Cette peinture moderne, pareille à une photographie, expose en son centre le visage rondouillard d’une jeune adolescente, souriante et entourée d’amis qui la pointent en riant avec elle. Son sourire paisible et ses joues dodues comme ceux des anges de Botticelli contrastent furieusement avec sa tenue à la fois provocante et vulgaire. Derrière elle, au loin se dressent les squelettes démembrés d’immeubles en ruines, enflammés, bombardés, aux couleurs aussi vives que celles d’un feu d’artifice. Il s’approche d’une jeune femme qui semble contempler la peinture depuis un certain temps déjà, et engage poliment la conversation par une remarque tout à fait banale :
–C’est une très belle toile.
            En vérité, il la trouve plutôt étrange, mais on ne glisse pas une telle remarque à une parfaite inconnue. Contre toute attente, elle lui répond :
–Elle n’est pas faite pour être belle. Elle est triste.

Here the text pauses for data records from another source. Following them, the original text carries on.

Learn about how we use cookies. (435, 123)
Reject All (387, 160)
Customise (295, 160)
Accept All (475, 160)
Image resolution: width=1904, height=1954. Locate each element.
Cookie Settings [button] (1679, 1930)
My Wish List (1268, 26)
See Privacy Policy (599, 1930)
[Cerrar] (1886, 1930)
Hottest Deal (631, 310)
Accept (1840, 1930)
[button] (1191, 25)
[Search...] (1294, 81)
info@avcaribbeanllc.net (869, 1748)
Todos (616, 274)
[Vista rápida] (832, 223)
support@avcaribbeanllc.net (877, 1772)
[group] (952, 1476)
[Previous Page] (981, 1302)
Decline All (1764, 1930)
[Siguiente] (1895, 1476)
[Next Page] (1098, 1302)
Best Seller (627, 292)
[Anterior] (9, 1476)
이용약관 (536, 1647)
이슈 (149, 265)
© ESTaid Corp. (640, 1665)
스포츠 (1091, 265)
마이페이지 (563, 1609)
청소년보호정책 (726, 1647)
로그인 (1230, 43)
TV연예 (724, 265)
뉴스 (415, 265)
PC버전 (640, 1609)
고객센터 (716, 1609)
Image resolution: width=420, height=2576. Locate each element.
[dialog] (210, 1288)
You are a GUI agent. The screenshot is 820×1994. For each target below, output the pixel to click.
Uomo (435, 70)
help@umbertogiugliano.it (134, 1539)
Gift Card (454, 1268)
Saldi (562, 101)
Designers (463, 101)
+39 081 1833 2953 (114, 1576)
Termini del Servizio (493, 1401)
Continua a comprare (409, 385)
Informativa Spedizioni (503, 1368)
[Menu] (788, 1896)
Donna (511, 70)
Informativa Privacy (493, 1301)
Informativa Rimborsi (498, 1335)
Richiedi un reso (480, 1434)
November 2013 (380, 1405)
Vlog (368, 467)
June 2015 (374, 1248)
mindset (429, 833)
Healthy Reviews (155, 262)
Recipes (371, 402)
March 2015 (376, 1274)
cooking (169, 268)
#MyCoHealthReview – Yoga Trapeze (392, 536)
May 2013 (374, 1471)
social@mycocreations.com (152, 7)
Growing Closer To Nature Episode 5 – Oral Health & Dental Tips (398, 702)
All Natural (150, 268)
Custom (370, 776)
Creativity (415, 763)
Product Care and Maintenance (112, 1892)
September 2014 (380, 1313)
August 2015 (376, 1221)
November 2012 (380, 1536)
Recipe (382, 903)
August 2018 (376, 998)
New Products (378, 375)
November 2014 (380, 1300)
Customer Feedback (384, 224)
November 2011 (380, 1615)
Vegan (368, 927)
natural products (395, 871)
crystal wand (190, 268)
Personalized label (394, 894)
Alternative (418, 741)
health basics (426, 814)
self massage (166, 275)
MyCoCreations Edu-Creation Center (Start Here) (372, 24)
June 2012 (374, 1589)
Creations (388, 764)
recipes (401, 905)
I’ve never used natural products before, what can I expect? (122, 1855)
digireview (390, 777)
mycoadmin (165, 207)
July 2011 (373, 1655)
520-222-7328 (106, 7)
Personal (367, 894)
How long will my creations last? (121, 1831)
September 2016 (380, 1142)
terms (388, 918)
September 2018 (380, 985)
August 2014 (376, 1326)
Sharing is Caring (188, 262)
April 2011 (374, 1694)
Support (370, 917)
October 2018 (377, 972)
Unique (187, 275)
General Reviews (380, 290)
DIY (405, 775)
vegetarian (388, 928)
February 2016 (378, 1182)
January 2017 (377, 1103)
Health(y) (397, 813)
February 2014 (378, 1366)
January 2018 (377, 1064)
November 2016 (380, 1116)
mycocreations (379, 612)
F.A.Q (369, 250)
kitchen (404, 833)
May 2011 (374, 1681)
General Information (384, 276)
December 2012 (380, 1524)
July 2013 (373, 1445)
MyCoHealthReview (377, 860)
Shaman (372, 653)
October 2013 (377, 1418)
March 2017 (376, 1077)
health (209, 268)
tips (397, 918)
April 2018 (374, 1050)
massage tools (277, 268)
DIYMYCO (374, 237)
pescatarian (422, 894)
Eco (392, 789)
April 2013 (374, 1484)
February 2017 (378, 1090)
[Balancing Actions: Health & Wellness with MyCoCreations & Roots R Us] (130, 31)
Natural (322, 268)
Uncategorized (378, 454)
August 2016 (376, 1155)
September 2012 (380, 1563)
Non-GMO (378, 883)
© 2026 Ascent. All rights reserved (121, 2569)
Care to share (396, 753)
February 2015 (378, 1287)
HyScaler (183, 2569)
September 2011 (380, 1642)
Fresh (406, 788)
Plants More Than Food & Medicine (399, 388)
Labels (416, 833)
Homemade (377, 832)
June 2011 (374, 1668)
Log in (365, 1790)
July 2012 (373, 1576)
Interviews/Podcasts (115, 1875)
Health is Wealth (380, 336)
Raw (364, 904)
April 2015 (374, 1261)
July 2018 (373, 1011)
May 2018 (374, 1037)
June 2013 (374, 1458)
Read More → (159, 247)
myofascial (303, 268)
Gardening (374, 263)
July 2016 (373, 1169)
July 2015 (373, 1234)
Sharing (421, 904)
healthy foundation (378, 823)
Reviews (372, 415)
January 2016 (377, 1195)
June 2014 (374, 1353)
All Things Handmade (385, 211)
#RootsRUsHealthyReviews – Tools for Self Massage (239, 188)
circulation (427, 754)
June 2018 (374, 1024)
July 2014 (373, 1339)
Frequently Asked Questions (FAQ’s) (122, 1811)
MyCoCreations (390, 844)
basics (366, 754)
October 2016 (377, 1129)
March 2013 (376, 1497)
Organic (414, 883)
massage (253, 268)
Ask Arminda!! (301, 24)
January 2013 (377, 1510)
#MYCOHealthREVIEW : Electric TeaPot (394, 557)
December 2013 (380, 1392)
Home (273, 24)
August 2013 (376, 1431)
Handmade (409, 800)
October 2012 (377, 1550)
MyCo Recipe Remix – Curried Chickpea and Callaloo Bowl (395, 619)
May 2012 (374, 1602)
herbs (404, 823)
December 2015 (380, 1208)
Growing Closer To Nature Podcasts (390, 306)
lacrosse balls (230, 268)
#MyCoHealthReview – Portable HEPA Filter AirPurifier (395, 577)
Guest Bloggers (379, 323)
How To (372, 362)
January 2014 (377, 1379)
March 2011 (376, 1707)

            Surpris, l’homme tente de réprimer un sourire.
–Pourquoi dites-vous cela? La jeune fille paraît heureuse.
–Oui, elle paraît heureuse, réplique-t-elle aussitôt. Regardez bien son sourire et les gens dont elle s’entoure. Elle paraît heureuse, monsieur, elle ne l’est pas. Sa voix intérieure trop longtemps réprimée lui crie à pleins poumons qu’elle ne l’est pas et que tout son monde n’est qu’une illusion, son bonheur un fantasme. Pourquoi serait-elle heureuse, monsieur?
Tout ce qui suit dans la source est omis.